Each year I’d start out with visions of a Norman Rockwell/Martha Stewart event where the entire family gathered around a perfect tree surrounded by just the right gift for each one. The vision would expand to include a perfectly cooked turkey which appeared as if by magic to a perfect Christmas table. Of course these lofty expectations never materialized exactly as imagined, for a variety of reasons.
But then, expectations rarely do perform according to our script and therein lies the folly of expectations. We’ll come back to that later.

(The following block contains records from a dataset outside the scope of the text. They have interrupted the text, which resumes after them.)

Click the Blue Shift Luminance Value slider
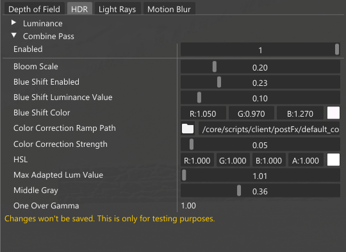346x252 pixels. pos(260,97)
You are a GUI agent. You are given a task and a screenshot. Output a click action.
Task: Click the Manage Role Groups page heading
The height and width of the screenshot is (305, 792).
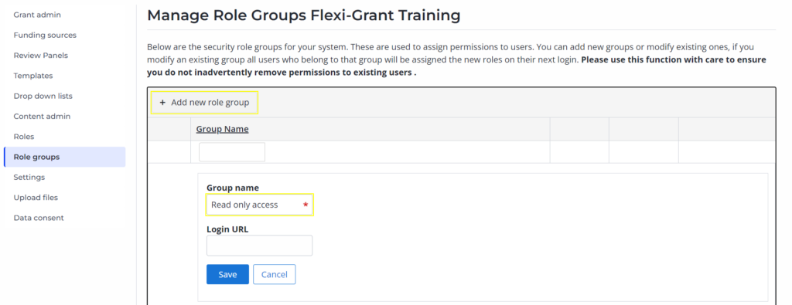coord(303,15)
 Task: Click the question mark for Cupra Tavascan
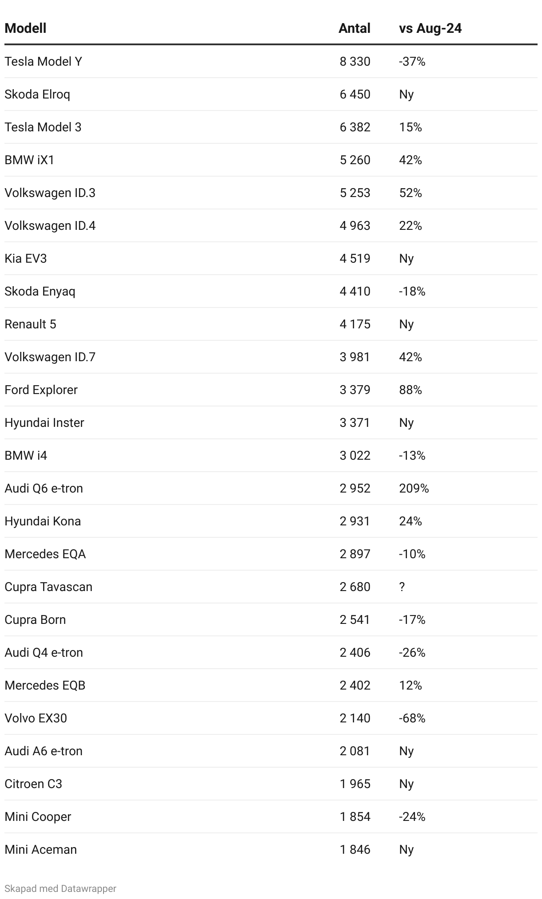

It seems that more than at any other time of the year, Christmas offers us the opportunity to see our thinking in action. This is simply because the “volume” can often get turned up on our lives if we let it. This acceleration comes at a time when all of nature is hunkering down, getting quiet. We, on the other hand, appear to be going berserk, spending more, eating more, drinking more than at any other time of the year. All of this madness is also counter to what many of us value in terms of our health and lifestyle, not to mention the growing mistrust of ballooning commercialism disguised as “Christmas giving.”
Over the past several years I’ve watched my own enthusiasm about Christmas wane and my mood change as the actual day approached. Even though I knew (or thought I knew) the inside-out nature of life and that I was creating my own experience of disappointment and even sadness, I was still somehow able to justify it. I even began to expect it. How’s that for nutty thinking? What chance does a good feeling have when we actually expect to be disappointed and sad?

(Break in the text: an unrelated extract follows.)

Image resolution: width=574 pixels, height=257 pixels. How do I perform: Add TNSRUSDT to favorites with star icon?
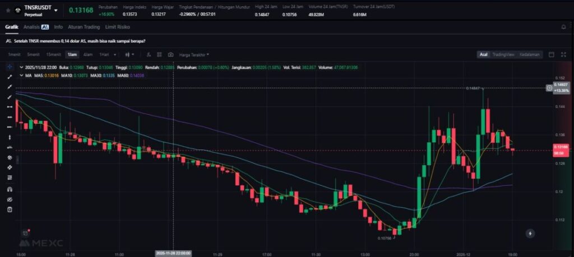8,10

I came across a quote recently that somehow clarified yet another piece of the puzzle; as Keith Blevins states “We’re always feeling our thinking.”

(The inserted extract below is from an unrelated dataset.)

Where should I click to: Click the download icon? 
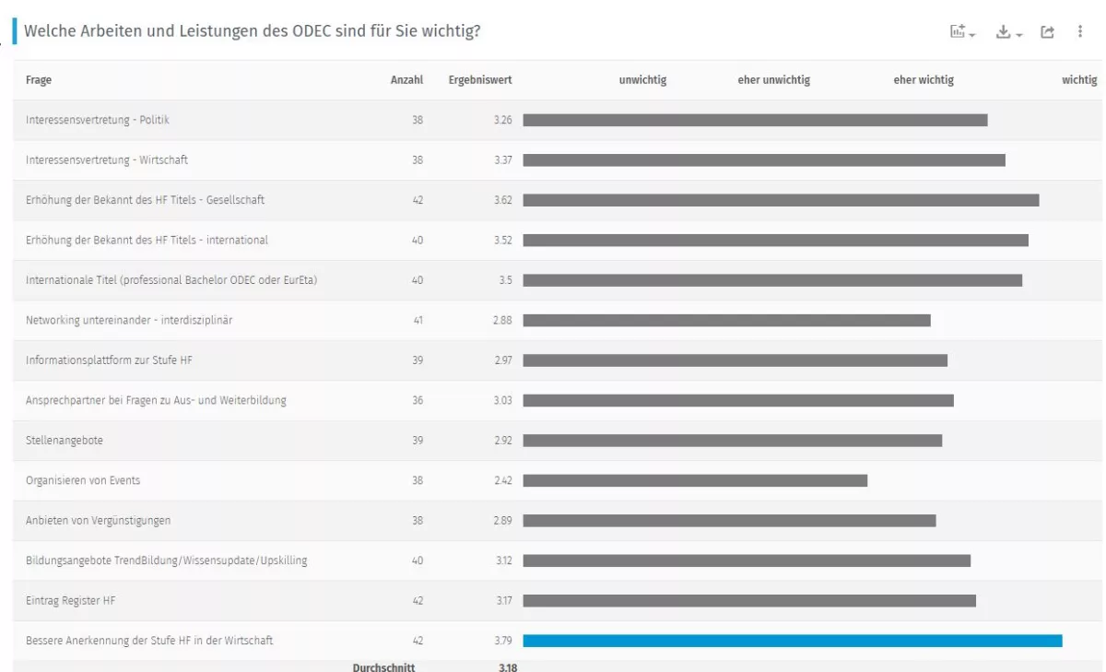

I knew that every thought had a feeling laminated to it and that our feelings were our guide to our state of mind but suddenly I actually saw and experienced myself “feeling my thinking.” How could I possibly expect a different experience while the same old tape was playing. And so here we are with the festive season upon us and this time I get to choose my experience and so do you. I don’t need to get upset with the crazy buying frenzy; I can just choose not to be part of it. I don’t need to have everyone together around the table; I can just love them from afar and cherish the times we are together. I don’t need to eat or drink everything that’s offered to me. I can just decide in the moment if that’s what I want.
So what I want for Christmas this year, for myself and for all of you, is a good feeling. As Sydney Banks says, “It’s only a thought away.”